Text provided:
=== Begin Enclosure ===

Ohio has joined 29 states and the District of Columbia to legalize the use of medical marijuana.
Defense attorney John Saia said medical marijuana, prescribed to relieve pain and nausea, could lead to legal headaches on Ohio’s road.
Saia said Ohio currently measures marijuana metabolite concentration in a driver’s urine or blood to determine whether they’re guilty of OVI.
Because THC stays in a person’s system for days, even weeks, Saia said a medical marijuana user would likely test over the legal limit even if they aren’t under the influence.
“My advice would be if you’re using, don’t drive. You would never operate a vehicle legally if you are partaking in the use of medical marijuana,” cautioned Saia.
A recent report by the Governor’s Highway Safety Association shows in 2015, 57 percent of drivers killed behind the wheel were tested for drugs. Of those, more than 35 percent tested positive for marijuana.

=== End Enclosure ===

Saved data entries:
=== Begin Enclosure ===

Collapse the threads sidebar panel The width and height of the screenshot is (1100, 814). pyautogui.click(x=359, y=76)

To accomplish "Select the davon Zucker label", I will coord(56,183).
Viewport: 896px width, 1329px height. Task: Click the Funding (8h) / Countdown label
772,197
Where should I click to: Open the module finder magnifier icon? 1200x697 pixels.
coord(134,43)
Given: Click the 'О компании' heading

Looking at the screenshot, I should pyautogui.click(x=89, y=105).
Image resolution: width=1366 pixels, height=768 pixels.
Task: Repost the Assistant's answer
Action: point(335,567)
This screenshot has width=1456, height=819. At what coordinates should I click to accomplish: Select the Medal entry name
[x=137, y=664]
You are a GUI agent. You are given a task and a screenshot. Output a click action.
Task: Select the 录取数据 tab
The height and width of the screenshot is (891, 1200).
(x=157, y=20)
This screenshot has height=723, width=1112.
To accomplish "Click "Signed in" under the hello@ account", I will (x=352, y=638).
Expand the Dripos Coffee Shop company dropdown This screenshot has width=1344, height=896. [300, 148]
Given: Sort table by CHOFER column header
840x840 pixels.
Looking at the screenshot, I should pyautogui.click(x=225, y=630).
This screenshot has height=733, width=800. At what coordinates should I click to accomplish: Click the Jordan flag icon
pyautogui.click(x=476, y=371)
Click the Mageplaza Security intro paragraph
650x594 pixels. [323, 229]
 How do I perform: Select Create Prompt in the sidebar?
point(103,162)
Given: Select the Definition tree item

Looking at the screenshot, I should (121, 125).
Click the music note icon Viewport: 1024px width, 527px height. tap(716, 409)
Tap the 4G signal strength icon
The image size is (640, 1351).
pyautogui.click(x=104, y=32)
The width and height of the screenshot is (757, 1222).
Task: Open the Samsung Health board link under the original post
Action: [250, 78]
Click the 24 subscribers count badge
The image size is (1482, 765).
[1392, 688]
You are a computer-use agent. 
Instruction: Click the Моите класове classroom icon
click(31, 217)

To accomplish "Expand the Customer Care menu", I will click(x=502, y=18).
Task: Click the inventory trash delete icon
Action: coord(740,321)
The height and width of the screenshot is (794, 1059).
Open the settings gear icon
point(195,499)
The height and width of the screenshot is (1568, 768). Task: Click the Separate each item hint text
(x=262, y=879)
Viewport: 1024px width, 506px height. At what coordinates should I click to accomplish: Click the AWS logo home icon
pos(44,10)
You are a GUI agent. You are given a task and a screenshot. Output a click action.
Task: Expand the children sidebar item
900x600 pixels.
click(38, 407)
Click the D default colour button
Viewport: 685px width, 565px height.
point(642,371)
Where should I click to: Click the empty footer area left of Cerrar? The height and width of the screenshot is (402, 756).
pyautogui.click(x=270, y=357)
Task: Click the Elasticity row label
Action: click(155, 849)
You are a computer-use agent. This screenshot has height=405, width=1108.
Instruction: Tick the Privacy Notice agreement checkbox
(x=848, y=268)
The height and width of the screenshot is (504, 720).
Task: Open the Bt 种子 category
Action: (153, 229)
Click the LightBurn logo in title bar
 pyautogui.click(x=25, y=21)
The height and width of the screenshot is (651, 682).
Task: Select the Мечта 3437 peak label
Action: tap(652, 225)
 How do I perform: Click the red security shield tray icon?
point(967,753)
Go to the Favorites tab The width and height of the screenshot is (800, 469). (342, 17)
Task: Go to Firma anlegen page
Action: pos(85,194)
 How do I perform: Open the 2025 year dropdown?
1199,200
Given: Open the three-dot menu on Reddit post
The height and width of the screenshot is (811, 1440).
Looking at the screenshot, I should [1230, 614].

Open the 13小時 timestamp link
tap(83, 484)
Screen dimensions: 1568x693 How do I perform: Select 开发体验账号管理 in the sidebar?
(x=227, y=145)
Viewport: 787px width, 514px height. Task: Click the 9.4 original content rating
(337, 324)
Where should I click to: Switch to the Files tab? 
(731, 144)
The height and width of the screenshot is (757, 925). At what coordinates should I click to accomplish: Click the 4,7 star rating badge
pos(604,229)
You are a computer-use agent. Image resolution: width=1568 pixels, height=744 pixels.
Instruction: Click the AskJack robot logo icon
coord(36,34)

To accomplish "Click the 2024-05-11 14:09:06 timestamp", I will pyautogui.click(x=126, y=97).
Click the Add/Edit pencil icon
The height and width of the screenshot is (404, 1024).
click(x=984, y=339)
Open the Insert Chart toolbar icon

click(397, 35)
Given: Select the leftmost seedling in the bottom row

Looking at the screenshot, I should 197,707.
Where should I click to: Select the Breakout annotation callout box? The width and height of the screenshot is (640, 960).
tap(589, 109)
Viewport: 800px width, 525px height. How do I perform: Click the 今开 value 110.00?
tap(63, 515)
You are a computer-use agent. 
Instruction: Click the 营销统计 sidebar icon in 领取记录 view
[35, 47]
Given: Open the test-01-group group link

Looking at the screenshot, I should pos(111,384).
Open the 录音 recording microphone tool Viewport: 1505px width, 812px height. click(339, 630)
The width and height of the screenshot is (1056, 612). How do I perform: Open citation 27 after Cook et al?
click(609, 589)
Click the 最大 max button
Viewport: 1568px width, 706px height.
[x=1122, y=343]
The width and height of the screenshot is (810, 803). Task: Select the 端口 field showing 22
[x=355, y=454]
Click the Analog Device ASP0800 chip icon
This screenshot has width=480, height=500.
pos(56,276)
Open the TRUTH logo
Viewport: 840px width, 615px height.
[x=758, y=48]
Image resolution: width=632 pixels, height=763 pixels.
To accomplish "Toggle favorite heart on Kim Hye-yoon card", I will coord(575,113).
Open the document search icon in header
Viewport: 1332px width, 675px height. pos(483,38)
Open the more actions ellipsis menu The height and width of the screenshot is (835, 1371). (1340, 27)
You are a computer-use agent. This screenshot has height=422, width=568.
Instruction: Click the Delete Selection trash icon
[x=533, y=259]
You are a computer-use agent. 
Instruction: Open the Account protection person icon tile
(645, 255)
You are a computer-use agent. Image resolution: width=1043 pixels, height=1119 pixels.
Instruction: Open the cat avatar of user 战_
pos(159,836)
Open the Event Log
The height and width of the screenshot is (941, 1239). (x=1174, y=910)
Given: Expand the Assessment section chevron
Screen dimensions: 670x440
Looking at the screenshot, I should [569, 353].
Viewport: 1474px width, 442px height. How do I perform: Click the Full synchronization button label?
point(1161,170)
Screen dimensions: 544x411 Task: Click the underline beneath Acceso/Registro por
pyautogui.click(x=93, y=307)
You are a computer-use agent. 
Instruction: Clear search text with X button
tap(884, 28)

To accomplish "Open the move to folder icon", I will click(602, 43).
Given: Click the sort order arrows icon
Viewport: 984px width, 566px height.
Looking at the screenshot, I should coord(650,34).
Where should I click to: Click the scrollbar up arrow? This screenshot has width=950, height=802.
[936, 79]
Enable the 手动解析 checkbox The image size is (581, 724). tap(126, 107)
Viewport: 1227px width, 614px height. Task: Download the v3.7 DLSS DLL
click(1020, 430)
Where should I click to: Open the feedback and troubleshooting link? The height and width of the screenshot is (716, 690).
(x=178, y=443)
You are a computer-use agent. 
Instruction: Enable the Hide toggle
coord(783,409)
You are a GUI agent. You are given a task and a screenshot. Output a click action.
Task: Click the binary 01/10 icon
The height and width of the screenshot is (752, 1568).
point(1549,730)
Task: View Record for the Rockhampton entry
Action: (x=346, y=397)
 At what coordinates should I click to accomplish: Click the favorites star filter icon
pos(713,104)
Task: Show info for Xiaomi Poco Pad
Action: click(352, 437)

=== End Enclosure ===

Apply what you read:
A – Answer these questions using the medical marijuana article, one line each:
(i) How many states had legalized medical marijuana before Ohio joined them?
(ii) What does Ohio currently measure, and in what, to decide whether a driver is guilty of OVI?
(iii) In 2015, what percent of drivers killed behind the wheel were tested for drugs?
B – Take the medical marijuana article further, starting right after its final sentence.
None of the rows is needed for this work.

Answers by task:
A –
(i) 29 states, along with the District of Columbia.
(ii) Marijuana metabolite concentration in a driver's urine or blood.
(iii) 57 percent.

B –
In Washington, voters approved recreational marijuana use in 2012. Legal sales began in July of 2014. By July of 2015, THC positive drivers increased from 14.6 percent to more than 21 percent.
And in Colorado, which also allows recreational marijuana, marijuana-related traffic deaths increased 48-percent in the three-years following legalization.
Ohio law enforcement officers, called Drug Recognition Experts, are trained to recognize signs of drug impairment, but Saia said a medical marijuana user doesn’t have to be impaired to be charged with OVI.
“Probably taking one hit off a marijuana joint would put you over that limit for quite some time,” said Saia.